I must be writing something which interests you
I put forward suggestions because of the changing world we are living in
You on the other hand for some reason hang on to a past time in BTL
Your view is Borrow as much as you can and every thing will be ok I dont fully understand why you cling onto this view
a great number of landlords are having second thoughts on BTL
some are selling
some are moving into a company
some are de leveraging paying down debt
I never see you come up with strategy idlers you never comment on company strategy
are you using a company for future purchases are are you still buying in your own name
``If you think I am wrong in strategy JC why do you keep looking at my comments and views ???``
To let people know there is an alternative and to challenge you
I enjoy it
Your strategy is not wrong as such - its the mathematics I am interested in
Business is emotions and maths. Its a heady mix between the two
I just give the figures and ask you why - make 3% rather than 18%
You really must re read all my posts to get the answers to the questions you ask
But to repeat . I am not buying in my own name or a company at this time
I did buy a couple for cash a year or so ago just so the rent paid the s24 bill
One in my own name one in a company name .

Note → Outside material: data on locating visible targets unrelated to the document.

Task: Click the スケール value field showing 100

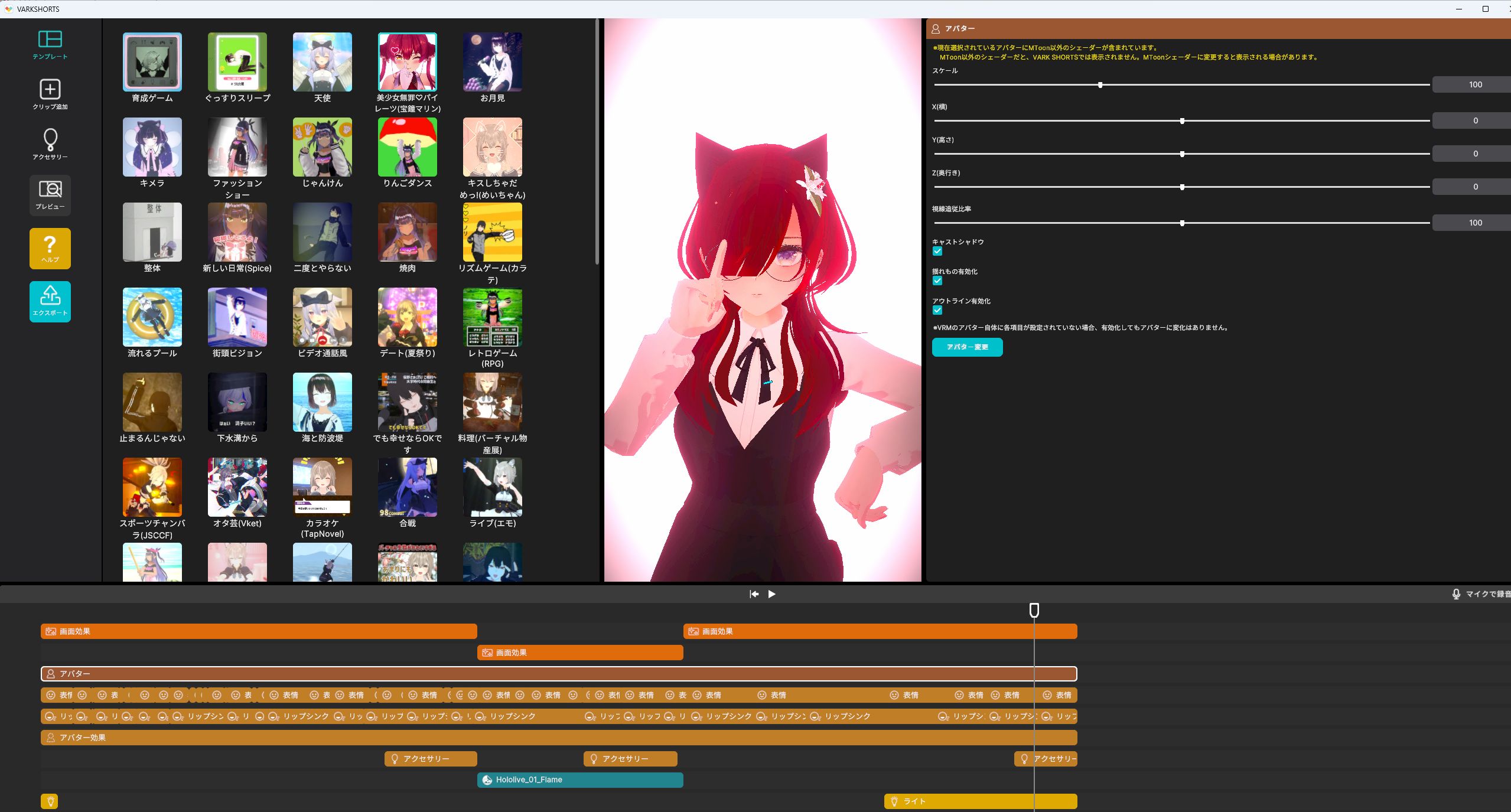Action: coord(1471,84)
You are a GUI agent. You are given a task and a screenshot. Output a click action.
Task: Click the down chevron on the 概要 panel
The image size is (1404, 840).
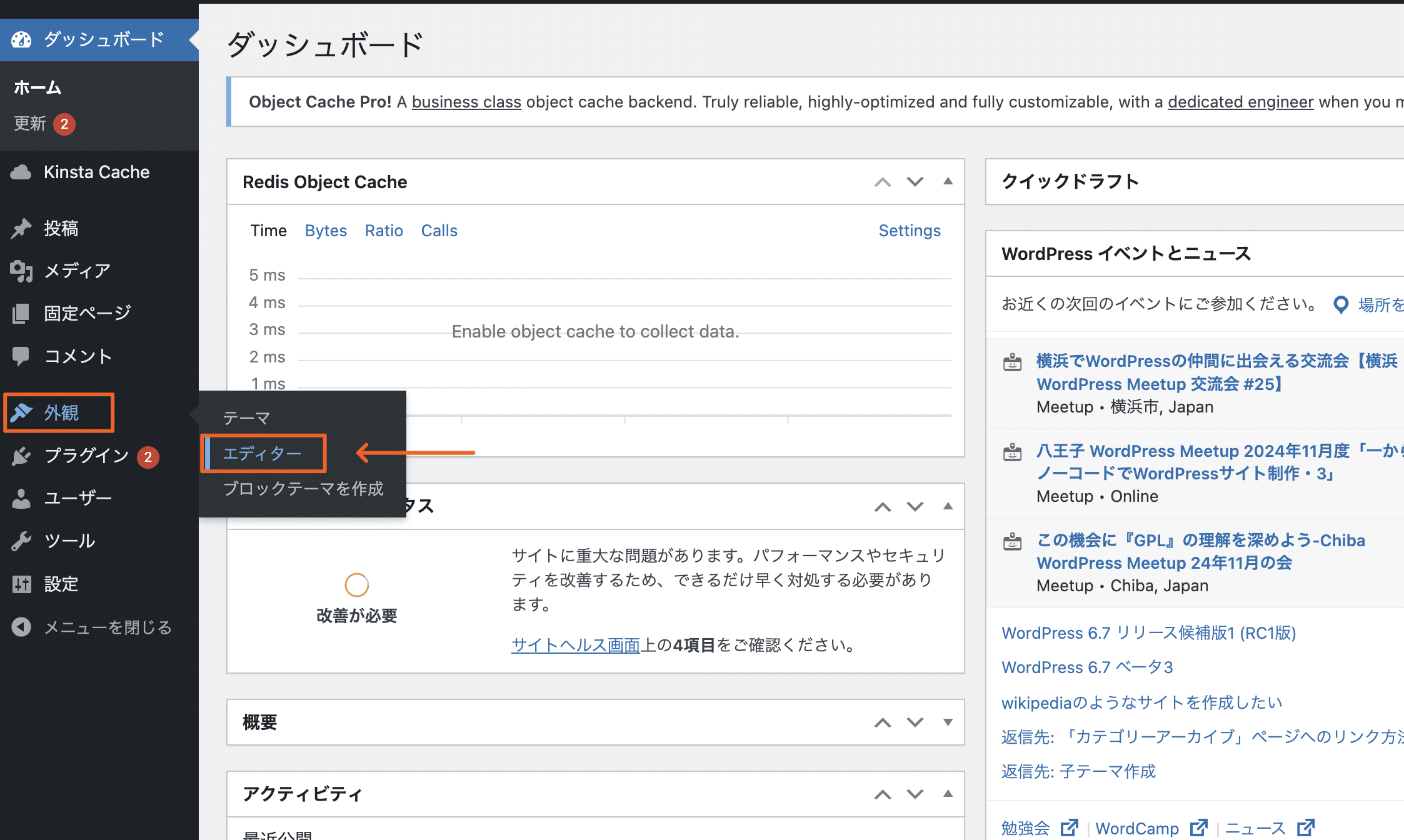click(915, 722)
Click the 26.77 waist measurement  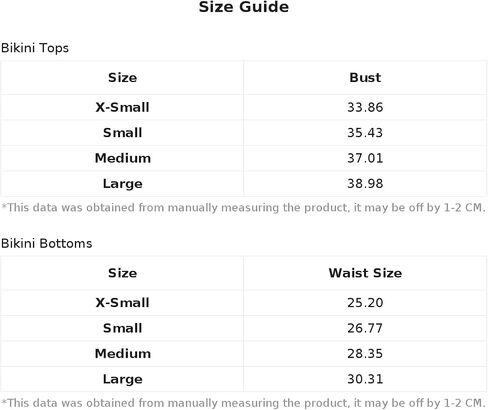click(365, 328)
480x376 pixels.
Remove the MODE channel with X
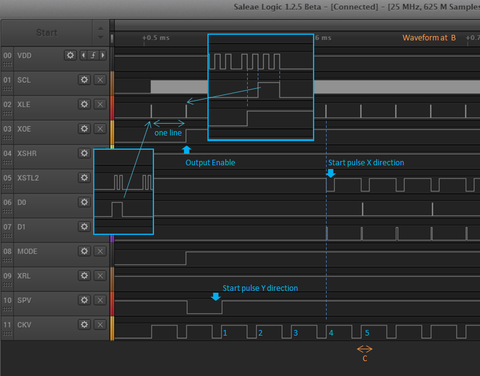[x=100, y=251]
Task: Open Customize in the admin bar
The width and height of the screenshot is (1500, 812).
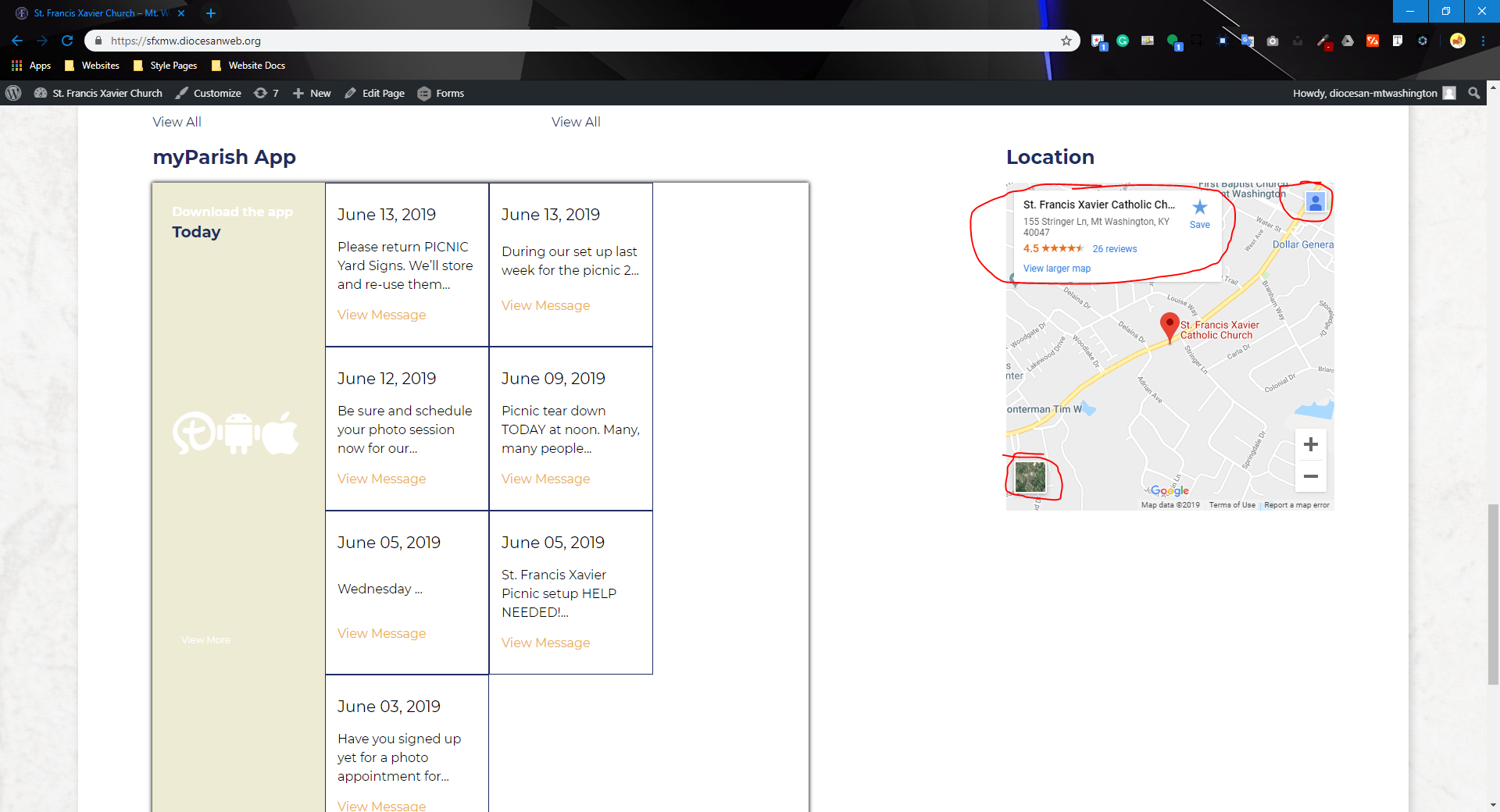Action: pos(208,93)
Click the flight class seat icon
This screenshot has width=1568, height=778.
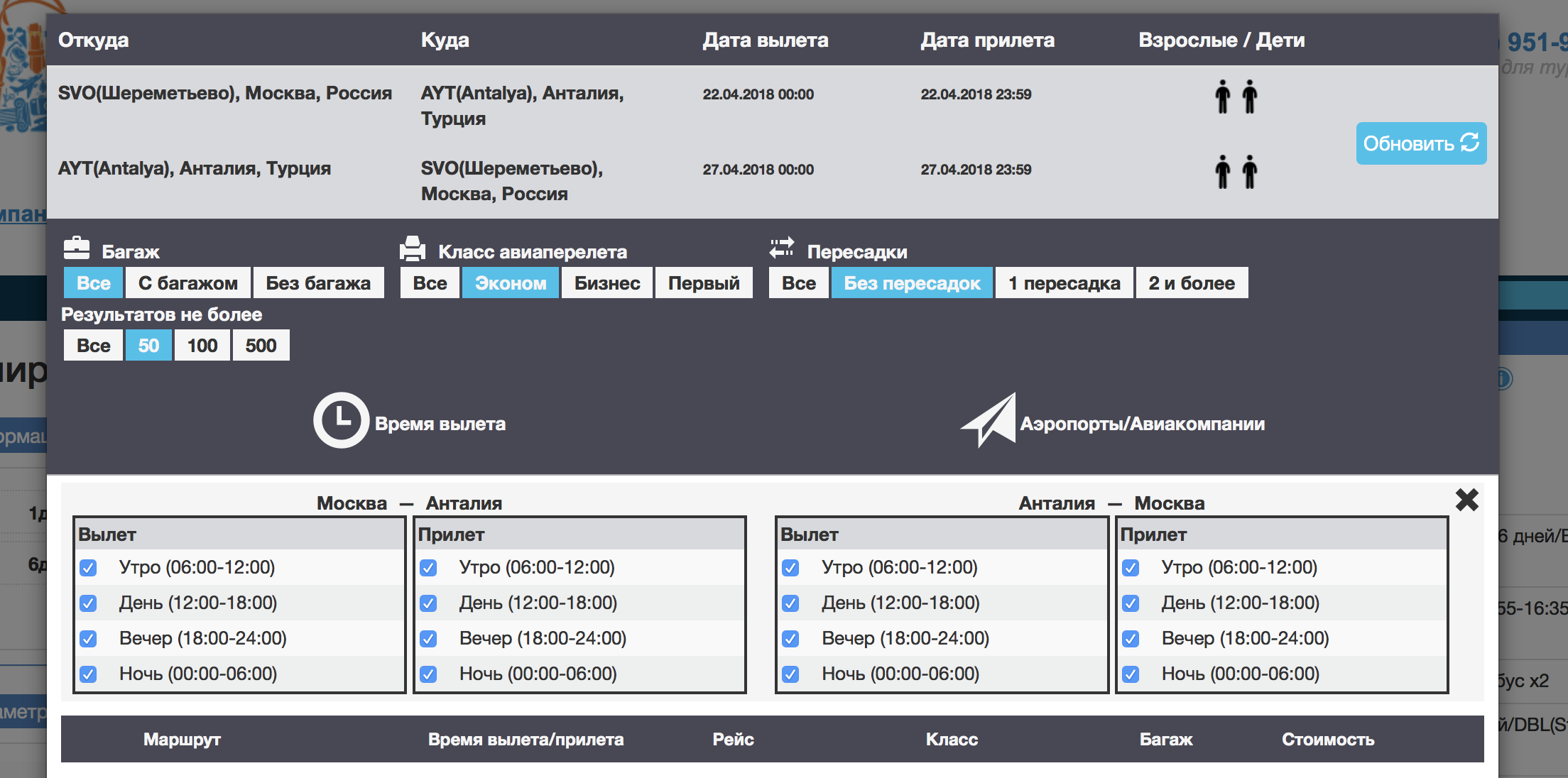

I`m deleveraging but only through inflation and CG eroding debt
I am not paying down
I will sell one a year if needs be and use CG to partially cover S24
But cash flow will cover that bill in the main for now
I am not transferring into a company as i dont want to pay CGT and SDLT
I have looked at alternative strategies but I dont want to risk the largely untested
Sec 24 or an equivalent may also hit companies so that migration could be an expensive mistake
S24 may be withdrawn in a year or two like what happened in Ireland
So I`m biding my time .
I dont say borrow as much as you can per se as that is irresponsible
But if you can borrow at 3% and make 18% then thats what you should do
The question then is how big a contingency fund do you feel comfortable with
Mine used to be 2% against debt now its 15% because of the changes
You may want to review the now far tighter BTL lending regs first - as well as S.24.
The traditional "piggy back" method of growing a portfolio needs substantial cap growth over a fairly short interval.